One of the primary advantages of using a VPN is anonymity and privacy. One could even say that these are the sole reasons individuals purchase VPN service. What some people may not know is that VPN providers based in the UK are subject to laws which require mandatory data retention. This can compromise the overall security a VPN provides.
Before you purchase VPN service, there are a few things you should know about the data retention laws in the UK and how they affect providers in the country. This information is especially useful if you are planning to travel to or work in the UK.
The Data Retention and Investigatory Powers Act of 2014
Theresa May, the current Prime Minister of the UK, introduced the Data Retention and Investigatory Powers Act in July 2014. The measure swiftly gained Royal Assent and became law three days after May proposed the measure.
This data retention law was promoted as a benefit of national security. Parliament essentially granted wide-sweeping powers to security agencies which permits the collection of browsing data and telephone records. The measure also requires an ISP to retain data logs for its customers.
Strangely, VPN logging in the UK remains a bit of a mystery. It is unclear how many UK-based VPN providers are in compliance with a mandate to log traffic. What can be said with certainty is that the UK has a long reputation of pressuring VPN providers to release browsing histories. This became crystal clear in 2011 as a result of a hacking incident that made world headlines.
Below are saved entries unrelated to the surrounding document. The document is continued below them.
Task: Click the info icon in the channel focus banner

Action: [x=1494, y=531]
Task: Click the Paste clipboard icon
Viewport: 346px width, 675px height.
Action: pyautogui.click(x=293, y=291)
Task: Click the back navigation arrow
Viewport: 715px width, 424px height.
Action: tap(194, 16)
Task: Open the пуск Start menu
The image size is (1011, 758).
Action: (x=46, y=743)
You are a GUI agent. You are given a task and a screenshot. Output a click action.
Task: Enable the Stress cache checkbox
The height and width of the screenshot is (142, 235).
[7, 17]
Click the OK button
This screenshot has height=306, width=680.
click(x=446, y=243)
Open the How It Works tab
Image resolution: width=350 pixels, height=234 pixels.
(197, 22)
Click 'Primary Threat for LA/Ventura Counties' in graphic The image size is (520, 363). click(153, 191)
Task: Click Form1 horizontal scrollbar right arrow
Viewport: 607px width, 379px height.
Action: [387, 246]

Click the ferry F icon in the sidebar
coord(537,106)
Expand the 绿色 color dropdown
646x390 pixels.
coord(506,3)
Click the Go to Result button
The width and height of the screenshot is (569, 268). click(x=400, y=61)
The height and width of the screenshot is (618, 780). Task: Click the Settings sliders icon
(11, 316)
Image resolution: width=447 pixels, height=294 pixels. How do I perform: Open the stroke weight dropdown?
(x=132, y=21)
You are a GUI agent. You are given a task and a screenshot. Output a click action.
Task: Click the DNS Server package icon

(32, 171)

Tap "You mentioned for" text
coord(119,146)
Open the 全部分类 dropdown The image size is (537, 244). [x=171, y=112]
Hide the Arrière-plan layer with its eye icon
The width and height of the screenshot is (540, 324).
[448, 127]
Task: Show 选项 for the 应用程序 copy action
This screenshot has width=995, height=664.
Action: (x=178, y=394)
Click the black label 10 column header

Hide My Ass and the LulzSec Incident
Cody Kreitsinger, a hacker and member of the hacker collective LulzSec, was arrested in September of 2011 on charges of hacking into the Sony Pictures website. It was not immediately known how Kreitsinger was caught, but when court documents were revealed the information was of concern to VPN users.
Kreitsinger had been using the VPN service Hide My Ass as he participated in the hacking of the Sony website. Hide My Ass had provided data logs to the FBI which directly implicated the hacker. The IP address was traced to Hide My Ass and from there the FBI obtained a court order to force the VPN provider to release their logs.
This action caused a large outcry among other users of HMA. These people were under the impression that their browsing histories and data were not retained by the provider. In one fell swoop, the Sony hack revealed holes in the security promised by many VPN providers.
To be clear, the overwhelming majority of individuals using a VPN are not hacking websites. They are using the VPN to stay in touch with family members when working or traveling abroad, or they are using it to unblock services that are permitted in their own countries such as Netflix and Skype. Most people simply want to browse the Internet without worrying about someone looking over their shoulder.
The LulzSec Incident emphasizes that individuals should do their homework before choosing a VPN provider. This is especially true for those individuals who are thinking about using a free provider.
Questions You Should Ask Your VPN Provider
Before you agree to purchase VPN service from a provider, it is important that you understand the terms and conditions of the service you are purchasing. A trusted VPN provider like VPNAccounts.com will be happy to answer any questions you may have, and they will be transparent about their policies.
First, ask in which country the VPN provider is based. If they are based in the UK, it is possible that they are subject to mandatory logging. In addition, all VPN providers with UK servers may or may not comply with the data retention mandate if they are based in another country. The fact is that the law is murky and can be hard to interpret. Still, your best bet will be to choose a provider that is based somewhere other than the UK.
Next, ask specifically what the logging and data retention policies of the VPN provider are. What you want is a VPN provider that does not retain logs of any kind. This greatly simplifies and enhances the security features of a VPN. It is a simple concept. If no logs are kept, it is impossible to turn them over to a government agency.
The one thing you should not do is jump into an agreement with a VPN provider if you do not know the answers to these questions. Be especially wary of providers who provide so-called “free” VPN service. This applies to providers based in any part of the world. Free VPN always comes with a price, even if you do not know what the price could be.